## [演習課題 A]
通信制御装置に関する次の抜粋を読み、以下の問いに答えてください。
(i) 送信予定時点は、何に何を加えた時点とされていますか。
(ii) 送信可否判定部は、どのような場合に判定対象のメッセージの送信を許可しないと判定しますか。
(iii) ハッシュ値を扱う構成では、基準時点決定部は何に基づいて基準時点を決定しますか。

また本発明に係る通信制御装置は、周期的にメッセージ送信を行うメッセージ送信部を有する通信装置による通信を制御する通信制御装置であって、前記メッセージ送信部によるメッセージ送信に係る基準時点を決定する基準時点決定部と、該基準時点決定部が決定した基準時点に前記メッセージ送信部によるメッセージ送信周期の整数倍の期間を加えた送信予定時点に対し、該送信予定時点を含む所定期間をメッセージ送信の許可期間とする許可期間決定部と、前記通信装置が送信したメッセージを検出するメッセージ検出部と、該メッセージ検出部が検出したメッセージが、前記許可期間決定部が決定した許可期間内に送信されたものであるか否かに応じて、前記メッセージの送信可否を判定する送信可否判定部とを備え、前記送信可否判定部は、判定対象のメッセージに関する前記送信予定時点から前記判定対象のメッセージの送信が完了するまでの間に、所定長を超えるメッセージ無送信期間が存在する場合に、前記判定対象のメッセージの送信を許可しないと判定するようにしてあることを特徴とする。
また本発明に係る通信制御装置は、周期的にメッセージ送信を行うメッセージ送信部を有する通信装置による通信を制御する通信制御装置であって、前記メッセージ送信部によるメッセージ送信に係る基準時点を決定する基準時点決定部と、該基準時点決定部が決定した基準時点に前記メッセージ送信部によるメッセージ送信周期の整数倍の期間を加えた送信予定時点に対し、該送信予定時点を含む所定期間をメッセージ送信の許可期間とする許可期間決定部と、前記通信装置が送信したメッセージを検出するメッセージ検出部と、該メッセージ検出部が検出したメッセージが、前記許可期間決定部が決定した許可期間内に送信されたものであるか否かに応じて、前記メッセージの送信可否を判定する送信可否判定部と、前記通信装置に対してハッシュ値の算出要求を与えるハッシュ値要求部と、前記算出要求に対する応答として前記通信装置が送信するハッシュ値を受信するハッシュ値受信部と、該ハッシュ値受信部が受信したハッシュ値の正誤を判定するハッシュ値判定部とを備え、前記基準時点決定部は、前記通信装置から正しいハッシュ値の受信を完了した時点に基づいて、前記基準時点を決定するようにしてあることを特徴とする。

## [演習課題 B]
次のエントリのうち、冒頭の行から始まり「Action: click(x=497, y=16)」を含む行で終わる部分を書き直してください。「Screen dimensions」を「Screen size」に置き換え、それ以外は変えずに示してください。

データセットのエントリ:
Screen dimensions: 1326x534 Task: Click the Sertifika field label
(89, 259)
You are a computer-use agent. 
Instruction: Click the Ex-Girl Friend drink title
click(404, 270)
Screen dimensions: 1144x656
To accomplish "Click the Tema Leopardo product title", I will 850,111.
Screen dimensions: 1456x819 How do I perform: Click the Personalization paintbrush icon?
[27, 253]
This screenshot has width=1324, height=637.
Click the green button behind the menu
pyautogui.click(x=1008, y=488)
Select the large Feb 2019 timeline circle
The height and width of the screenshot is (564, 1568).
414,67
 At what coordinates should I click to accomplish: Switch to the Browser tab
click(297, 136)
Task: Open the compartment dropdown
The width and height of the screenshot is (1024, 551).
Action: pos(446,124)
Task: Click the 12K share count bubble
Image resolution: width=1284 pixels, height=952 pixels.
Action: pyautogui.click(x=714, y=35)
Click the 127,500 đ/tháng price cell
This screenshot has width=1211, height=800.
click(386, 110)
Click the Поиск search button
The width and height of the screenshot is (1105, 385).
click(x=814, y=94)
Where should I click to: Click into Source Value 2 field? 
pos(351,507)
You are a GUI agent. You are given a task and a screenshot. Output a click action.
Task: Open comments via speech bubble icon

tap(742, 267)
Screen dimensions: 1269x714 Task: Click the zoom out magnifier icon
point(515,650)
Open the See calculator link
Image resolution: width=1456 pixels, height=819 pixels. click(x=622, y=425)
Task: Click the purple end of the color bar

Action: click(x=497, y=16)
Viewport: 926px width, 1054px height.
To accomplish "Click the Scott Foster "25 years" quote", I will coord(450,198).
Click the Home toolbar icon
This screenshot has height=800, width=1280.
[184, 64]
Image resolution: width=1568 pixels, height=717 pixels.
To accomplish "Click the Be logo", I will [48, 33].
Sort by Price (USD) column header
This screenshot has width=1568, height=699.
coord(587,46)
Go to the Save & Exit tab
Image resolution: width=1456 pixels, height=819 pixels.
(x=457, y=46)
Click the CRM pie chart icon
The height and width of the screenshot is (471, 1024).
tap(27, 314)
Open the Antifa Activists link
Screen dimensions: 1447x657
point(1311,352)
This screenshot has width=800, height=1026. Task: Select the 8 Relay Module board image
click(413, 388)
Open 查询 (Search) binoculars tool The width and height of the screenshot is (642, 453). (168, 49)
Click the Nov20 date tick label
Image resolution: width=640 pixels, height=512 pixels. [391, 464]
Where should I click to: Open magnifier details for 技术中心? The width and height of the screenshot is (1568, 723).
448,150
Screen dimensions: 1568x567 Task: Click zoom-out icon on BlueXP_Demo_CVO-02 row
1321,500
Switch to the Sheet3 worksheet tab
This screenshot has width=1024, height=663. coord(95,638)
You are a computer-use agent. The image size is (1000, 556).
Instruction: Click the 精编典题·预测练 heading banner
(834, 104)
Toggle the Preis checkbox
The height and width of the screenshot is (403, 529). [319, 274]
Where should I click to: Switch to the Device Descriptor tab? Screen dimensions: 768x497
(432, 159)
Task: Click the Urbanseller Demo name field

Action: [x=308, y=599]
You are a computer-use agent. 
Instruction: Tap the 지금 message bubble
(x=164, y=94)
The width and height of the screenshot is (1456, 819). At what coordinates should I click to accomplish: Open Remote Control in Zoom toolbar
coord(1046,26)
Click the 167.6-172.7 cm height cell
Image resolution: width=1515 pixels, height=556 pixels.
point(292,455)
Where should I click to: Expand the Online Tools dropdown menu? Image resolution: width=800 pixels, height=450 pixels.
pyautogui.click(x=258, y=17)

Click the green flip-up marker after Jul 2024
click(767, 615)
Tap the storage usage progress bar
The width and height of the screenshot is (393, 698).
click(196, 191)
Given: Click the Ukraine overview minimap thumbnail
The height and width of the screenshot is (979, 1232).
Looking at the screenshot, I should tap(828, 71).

## [解答 A]
(i) 基準時点決定部が決定した基準時点に、メッセージ送信部によるメッセージ送信周期の整数倍の期間を加えた時点です。
(ii) 判定対象のメッセージに関する送信予定時点から、そのメッセージの送信が完了するまでの間に、所定長を超えるメッセージ無送信期間が存在する場合です。
(iii) 通信装置から正しいハッシュ値の受信を完了した時点に基づいて決定します。

## [解答 B]
Screen size: 1326x534 Task: Click the Sertifika field label
(89, 259)
You are a computer-use agent. 
Instruction: Click the Ex-Girl Friend drink title
click(404, 270)
Screen size: 1144x656
To accomplish "Click the Tema Leopardo product title", I will 850,111.
Screen size: 1456x819 How do I perform: Click the Personalization paintbrush icon?
[27, 253]
This screenshot has width=1324, height=637.
Click the green button behind the menu
pyautogui.click(x=1008, y=488)
Select the large Feb 2019 timeline circle
The height and width of the screenshot is (564, 1568).
414,67
 At what coordinates should I click to accomplish: Switch to the Browser tab
click(297, 136)
Task: Open the compartment dropdown
The width and height of the screenshot is (1024, 551).
Action: pos(446,124)
Task: Click the 12K share count bubble
Image resolution: width=1284 pixels, height=952 pixels.
Action: pyautogui.click(x=714, y=35)
Click the 127,500 đ/tháng price cell
This screenshot has width=1211, height=800.
click(386, 110)
Click the Поиск search button
The width and height of the screenshot is (1105, 385).
click(x=814, y=94)
Where should I click to: Click into Source Value 2 field? 
pos(351,507)
You are a GUI agent. You are given a task and a screenshot. Output a click action.
Task: Open comments via speech bubble icon

tap(742, 267)
Screen size: 1269x714 Task: Click the zoom out magnifier icon
point(515,650)
Open the See calculator link
Image resolution: width=1456 pixels, height=819 pixels. click(x=622, y=425)
Task: Click the purple end of the color bar

Action: click(x=497, y=16)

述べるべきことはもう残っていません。